TKP'li Vedat Türkali...
Değişmeyen şey, Türkali’nin TKP’li uzun geçmişidir. Kavgada kavga eden, kavgada barışır. Giden gider, kavgası kalır.
Vedat Türkali’yi kaybedeli çok olmuyor, birkaç sene. Türk edebiyatı ve Türk sinemasının büyük adamlarından biriydi Türkali. TKP’li kimliği de herkesçe biliniyordu. O yüzdendir ki 1977 yılında, kendi örgütlediği sinema aktörleri ve emekçilerinin sansüre karşı Ankara’ya yürüyüşünde adının geçmemesi önerildiğinde, hiç kafaya takmadan seve seve kabul etmiştir bu durumu. Yıllar boyunca yakalandığı kovuşturmalardan, hapislerden, yazarken kullandığı müstear isimlerden alışkındır bu duruma. Yürüyüşeyse Cüneyt Arkın’dan Tarık Akan’a, Türkan Şoray’dan Hale Soygazi’ye kadar bütün yıldızlar katılmıştır.
Komünist adlı otobiyografik kitabında yeraltına çekilen gizli TKP’yi nasıl aradığını, toplu tevkifatlarla partinin ne zorluklar çektiğini, kaç kişi kaldığını anlatır Türkali. 1951 yılındaki tevkifatın ardından kendisi de 7 yıl içeride kalmıştır. Çıkışının ardından senaryo yazmaya başladığındaysa kendi ismi Abdülkadir Pirhasan’ı bile kullanamamış ve Vedat Türkali müstear ismiyle senaryolarını teslim etmiştir.

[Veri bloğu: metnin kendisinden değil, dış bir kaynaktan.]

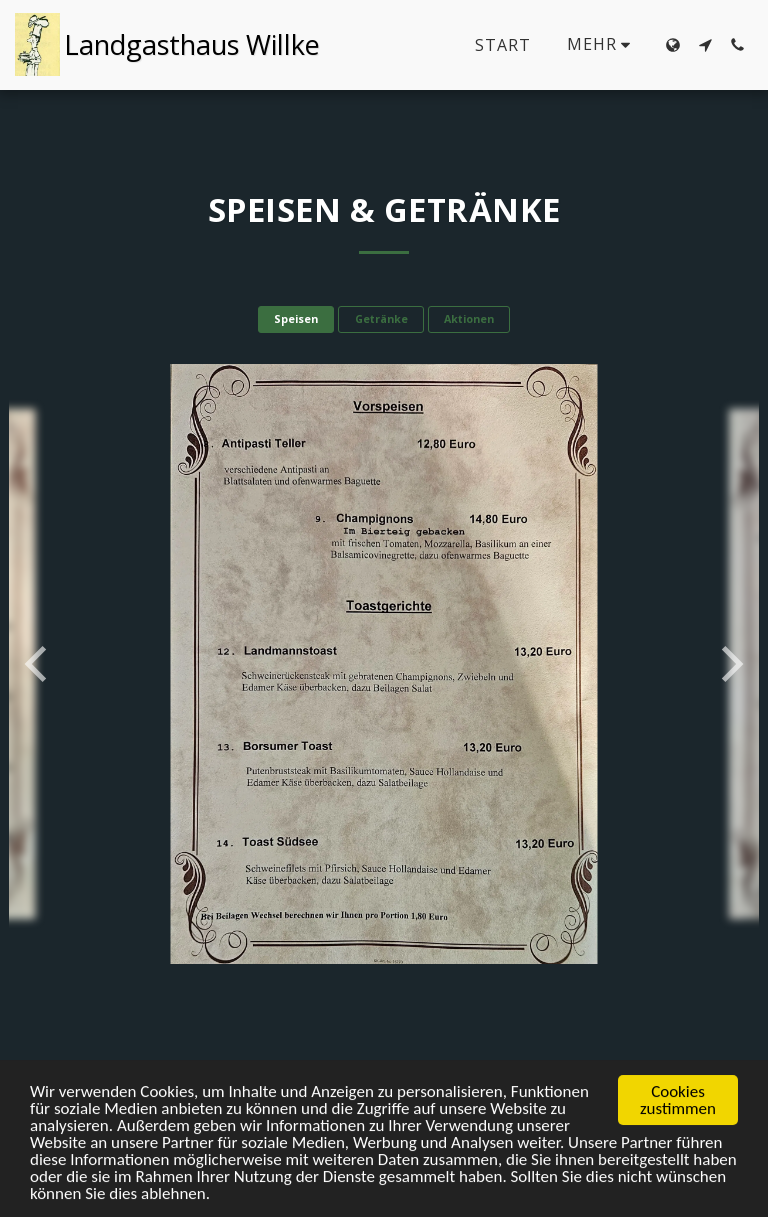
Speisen (296, 319)
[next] (729, 664)
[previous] (39, 664)
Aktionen (469, 319)
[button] (705, 45)
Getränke (381, 319)
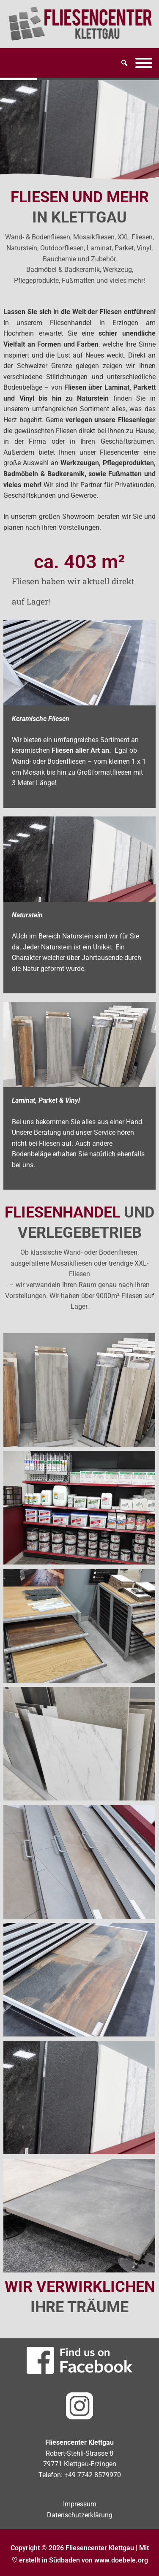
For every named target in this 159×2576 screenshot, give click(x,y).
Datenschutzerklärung (79, 2515)
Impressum (79, 2504)
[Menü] (143, 63)
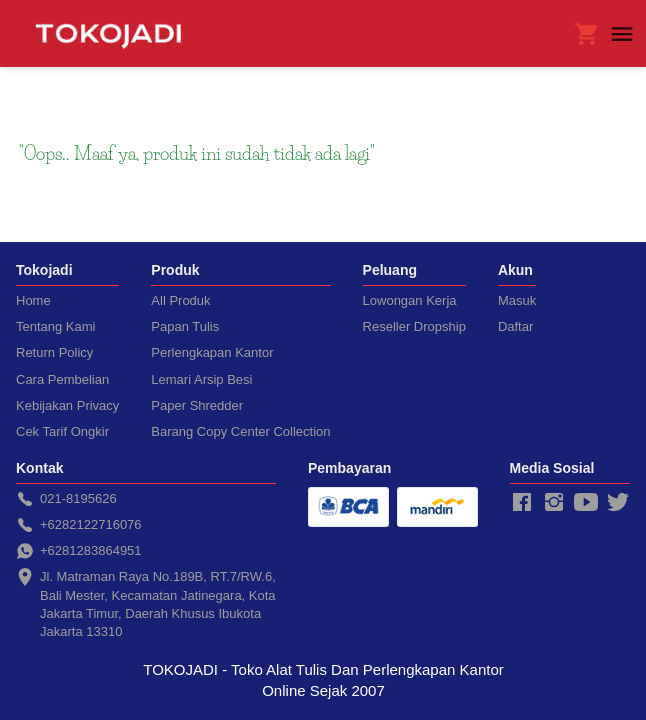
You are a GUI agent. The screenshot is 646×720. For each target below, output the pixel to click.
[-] (522, 503)
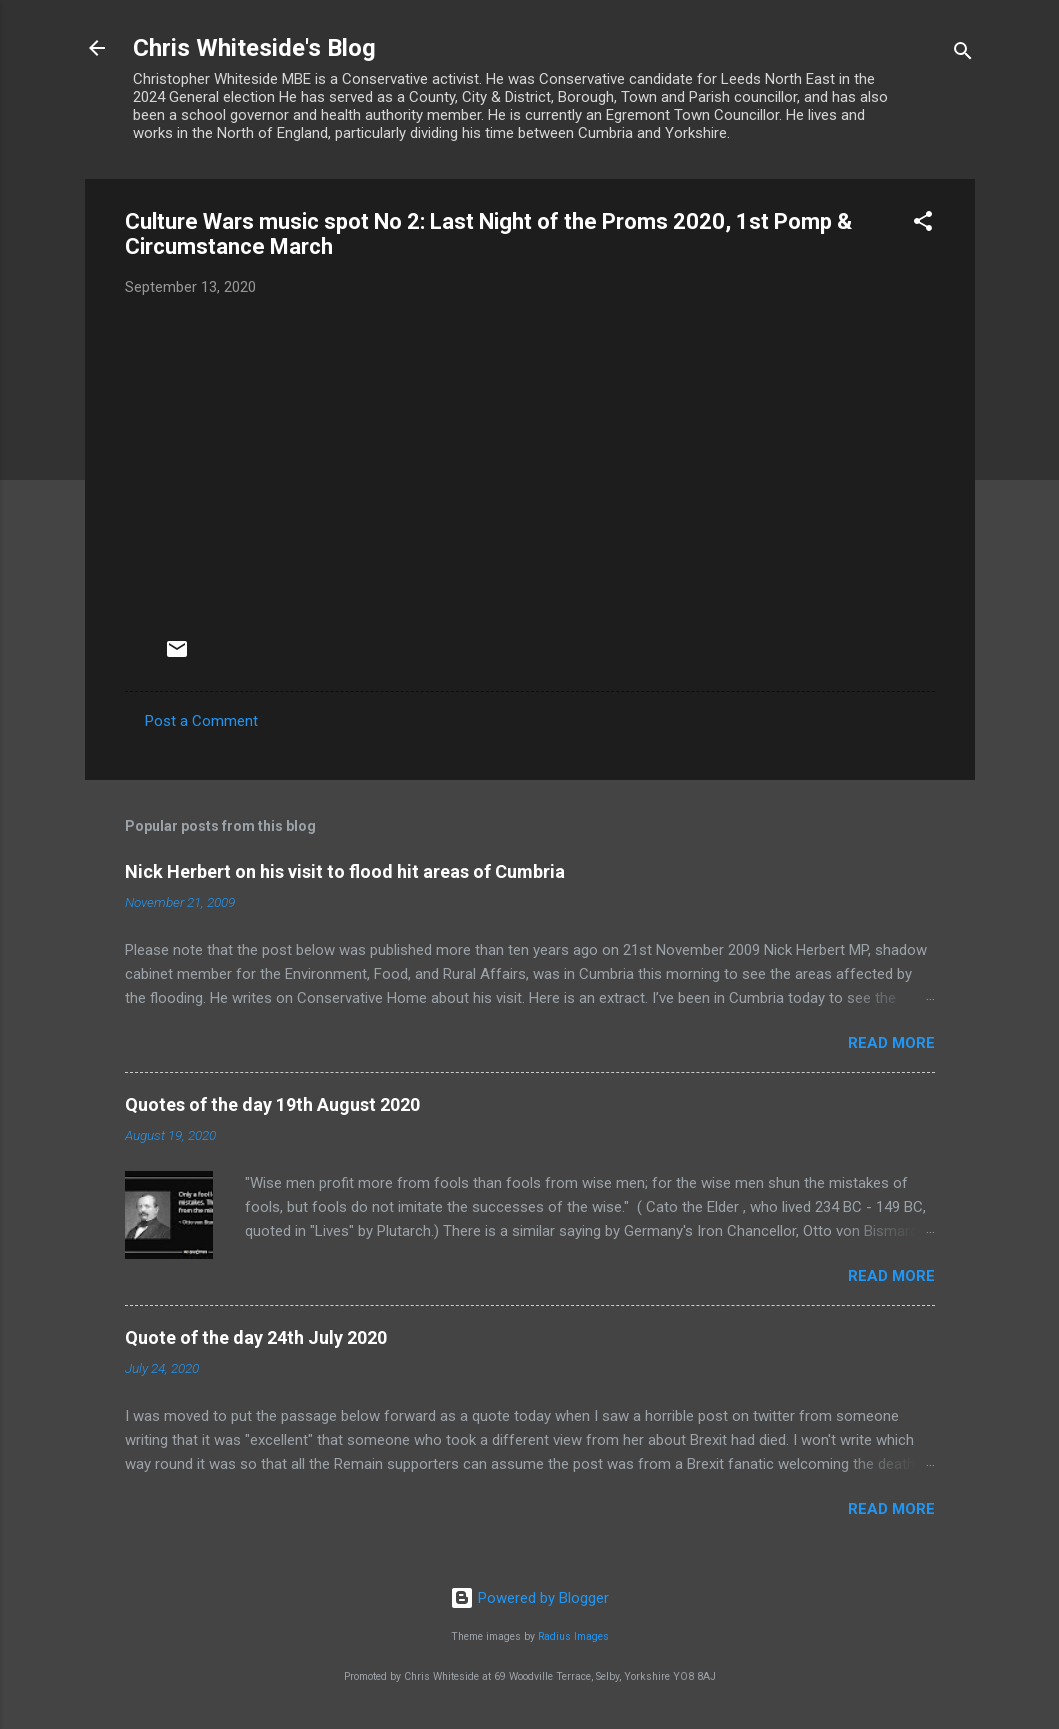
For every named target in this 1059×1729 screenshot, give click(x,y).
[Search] (963, 54)
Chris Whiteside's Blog (254, 48)
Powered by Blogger (529, 1598)
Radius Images (573, 1636)
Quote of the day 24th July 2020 (256, 1337)
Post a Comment (201, 721)
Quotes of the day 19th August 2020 (272, 1104)
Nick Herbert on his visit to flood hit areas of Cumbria (345, 871)
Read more (891, 1043)
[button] (923, 224)
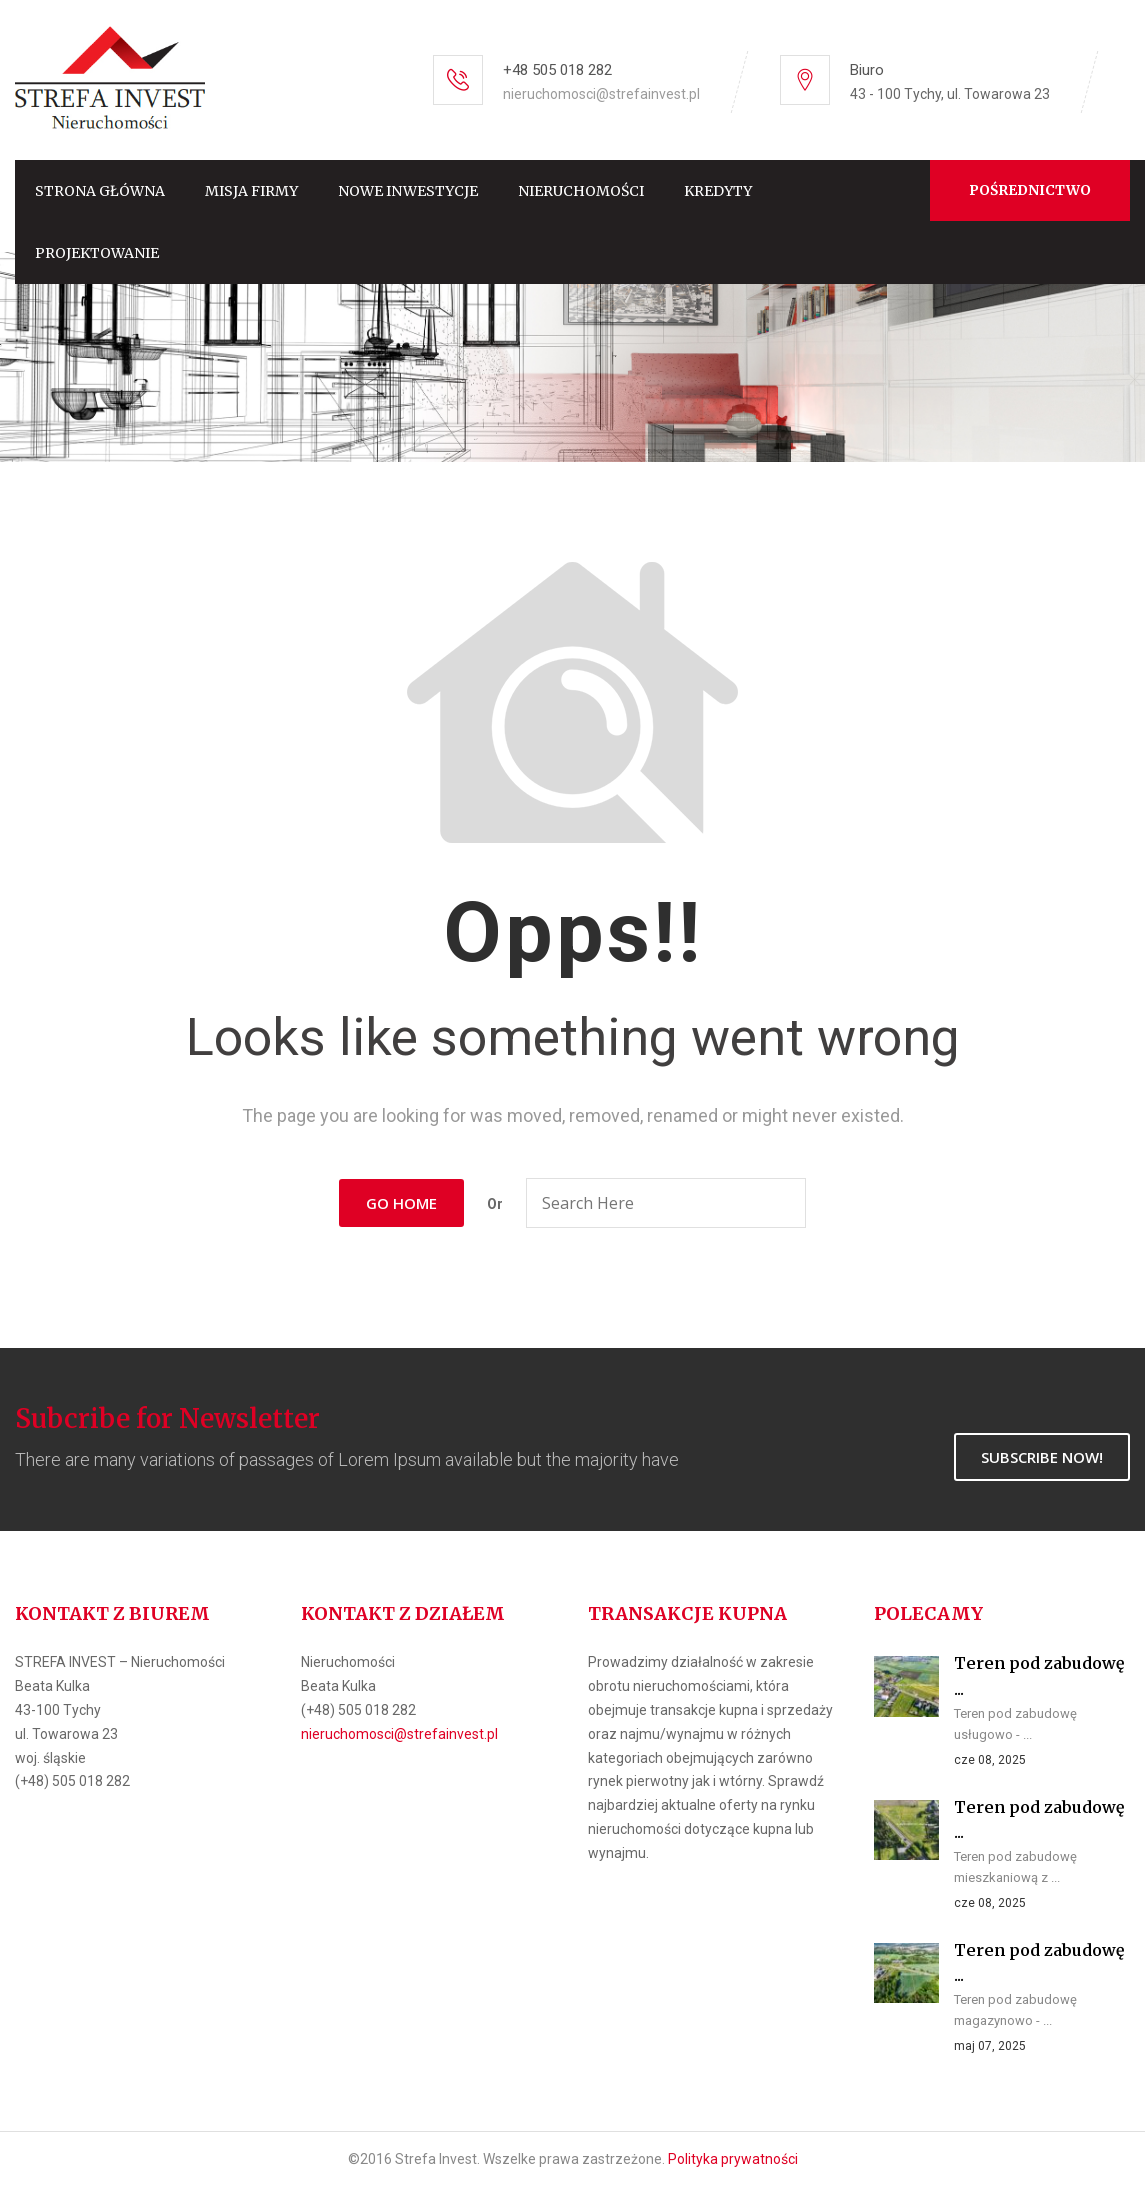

McCarthy döneminde kovuşturmaya uğrayan, ismi kullandırılmayan bir başka komünist Dalton Trumbo’nun hayatı film olurken Türkali’ninki sol tarafça oldukça bilinmekle beraber ancak kendi yazdığı kitaplarda, yoldaşlarının anısında ve komünist mücadelesinde kalmıştır.
Kimi onu Edip Akbayram’ın meşhur şarkısı Bekle Bizi İstanbul’dan hatırlayacaktır zorlasa, kimiyse Fatmagül’ün Suçu Ne? dizisinin romanının yazarı olarak. Ama Vedat Türkali’yi daha iyi bilenler onu Bir Gün Tek Başına ve Güven’den hatırlayacaktır. Daha iyi bilenlerse vermiş olduğu örgütlü mücadeleden.
Parti ve Türkali arasında her şey güllük gülistanlık değildir elbette. Bunu not düşmek gerekir. Onun Parti’ye, Parti’nin de ona çokça ve ağır denebilecek eleştirileri olmuştur. Ama değişmeyen şey, Türkali’nin TKP’li uzun geçmişidir. Kavgada kavga eden, kavgada barışır. Giden gider, kavgası kalır.